THE words ‘treatable’ and ‘curable’ sound so similar it would be easy to think they mean the same thing.

But Frances Mansfield, better known as Fred, realised the wide gulf between the two terms when she was told that cancer had returned to her body.

“The doctor said ‘it’s treatable, it isn’t curable,’” she remembers.

“I don’t think I really realised the difference between those two words so much before.”

Fred, had already fought cancer once, having been diagnosed with breast cancer five years earlier.

But this time it was different. Cancer was now covering much of her liver. She was told it was terminal.

Her husband Richard was with Fred when she was told the devastating news.

“The consultant said ‘some go six months, some even go a year’, but he diagnosed less than three months,” he says.

That was in August 2012. Frances has had a tough, three-year battle to get to where she is today, a youthful and healthy-looking 51-year-old.

“I don’t remember getting to the three or the six month mark and thinking ‘I’ve made that’,” says the mother-of-one from Bitterne, Southampton.

“But this year I have thought ‘crumbs, I’ve just hit the three year mark.”

When Frances first had cancer in 2007, she had a mastectomy and chemotherapy.

She says she remained positive throughout her treatment that it wasn’t going to beat her.

Life had returned to normal when she started to feel ill a lot of the time in January 2012.

Then in August of that year she had such bad pain that she could barely breathe.

An ultrasound revealed the devastating news that she had secondary liver cancer.

“To start with I didn’t tell anyone it was terminal,” says Fred.

“Richard was with me when I got the diagnosis, so he was the only one who knew.

“I didn’t want other people’s pity – I wanted to be treated normally.

“But with the chemotherapy, I was getting so ill and I think Richard thought we needed to give people a chance to say goodbye.

“When we told out daughter, Dayna – I can just remember her howling,” she says through tears.

“Dayna has been my saving grace. Richard has been really strong and been right beside me through everything, but I wanted to see Dana grown up and get married and do all the normal things.”

After six rounds of chemotherapy, which had shrunk the cancer by 20 per cent, her doctors said that

there was no point in continuing with it as it was no longer having any effect, and she was put onto a

programme of hormone control medication to slow the cancer’s growth and pain relief.

Her friends later said that she had seemed so ill that they expected to loose her before the end of 2012.

But Fred wasn’t ready to give up.

Initially she researched private medical options to treat the cancer but was told that they weren’t an option.

It was then that she began researching alternative approaches.

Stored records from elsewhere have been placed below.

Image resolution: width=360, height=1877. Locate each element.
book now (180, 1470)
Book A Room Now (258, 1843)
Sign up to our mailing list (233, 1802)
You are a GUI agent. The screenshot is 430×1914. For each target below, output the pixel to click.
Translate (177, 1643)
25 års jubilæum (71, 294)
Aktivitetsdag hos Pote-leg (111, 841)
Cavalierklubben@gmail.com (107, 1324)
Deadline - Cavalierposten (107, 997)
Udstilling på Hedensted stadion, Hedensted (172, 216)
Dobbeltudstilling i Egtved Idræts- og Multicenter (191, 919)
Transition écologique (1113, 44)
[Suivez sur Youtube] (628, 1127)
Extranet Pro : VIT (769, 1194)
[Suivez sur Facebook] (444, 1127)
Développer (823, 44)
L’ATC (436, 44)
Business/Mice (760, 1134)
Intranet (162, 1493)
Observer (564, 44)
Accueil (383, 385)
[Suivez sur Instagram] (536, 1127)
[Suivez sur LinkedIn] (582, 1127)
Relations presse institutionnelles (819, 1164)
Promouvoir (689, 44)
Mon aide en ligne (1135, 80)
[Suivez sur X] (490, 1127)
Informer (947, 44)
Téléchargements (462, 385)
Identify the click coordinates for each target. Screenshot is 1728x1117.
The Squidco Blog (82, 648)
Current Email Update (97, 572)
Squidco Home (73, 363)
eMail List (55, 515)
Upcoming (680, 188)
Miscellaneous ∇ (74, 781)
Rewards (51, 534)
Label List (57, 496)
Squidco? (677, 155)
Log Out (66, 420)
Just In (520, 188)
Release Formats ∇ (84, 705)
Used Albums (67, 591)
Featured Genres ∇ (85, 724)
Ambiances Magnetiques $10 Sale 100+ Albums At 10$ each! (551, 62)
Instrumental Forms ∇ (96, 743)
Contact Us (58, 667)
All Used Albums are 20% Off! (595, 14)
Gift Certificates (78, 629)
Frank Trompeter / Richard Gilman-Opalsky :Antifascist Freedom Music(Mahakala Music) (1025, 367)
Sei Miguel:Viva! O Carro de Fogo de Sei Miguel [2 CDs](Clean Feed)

She tried switching to a vegan diet, cut down on sugar, alcohol and processed foods and increased her vegetable intake with a lot of green juices.

She heard about a centre located in Europe, which Frances got in touch with.

“There are an awful lot of quacks out there and I knew I was vulnerable – I was desperate. It must have taken six to nine months for me to trust them enough to say that I wanted to go and stay there,” she says.

In January 2014, in preparation for going to the centre, she came off her medication completely.

“I was on two lots of drugs to stop my hormones, two for pain, stuff to make you poo and stuff to stop you pooing,” she says.

“It was a bit of a leap of faith. I think quite a few people were worried but the hospital had said there was nothing else they could do for me.”

Her daughter and husband supported her decision to try something different to fight the cancer, and Richard stayed with her at the centre for three weeks, while she went for a month.

“We learnt about clean eating and clean living – de-stressing. I was starting to feel more hopeful. I was in a much better state when I came home.”

Today, Fred and Richard follow a ‘clean eating’ diet, which includes organic meat, eggs and dairy, a lot of vegetables and no sugar, alcohol or processed food. All food is cooked from scratch and as much as possible is eaten raw. She also takes a number of supplements, including a high dose of vitamin D.

Fred says that it’s become almost a full-time job.

She doesn’t know for certain what has happened to the cancer as she won’t have a CT scan, as she has concerns about their safety and feels it would set her back if she was told that the cancer was still there.

This means that she has had to adjust to living with uncertainty.

But she definitely feels much better and says that friends and family say that she looks healthier than she has in years.

Since they discovered she had secondary cancer, she and Richard had been making short term plans, going on holidays with friends and family, to create some happy memories.

But it was when she realised that they were talking about buying a house in France in the future that Fred realised they had started making longer term goals.

“It’s quite weird,” she says. “It makes me think ‘have we really been through all this?’.

“I’m in a good place now. When I was on chemo, I felt like I was dying. The oncologist probably still thinks I am dying. But I’m now living not dying. Having cancer has never made me feel more alive.

“I now understand and listen to my body, I fully respect my body.

“I have had a complete lifestyle change and feel healthy as a result. I took responsibility for my own health and have never regretted it.”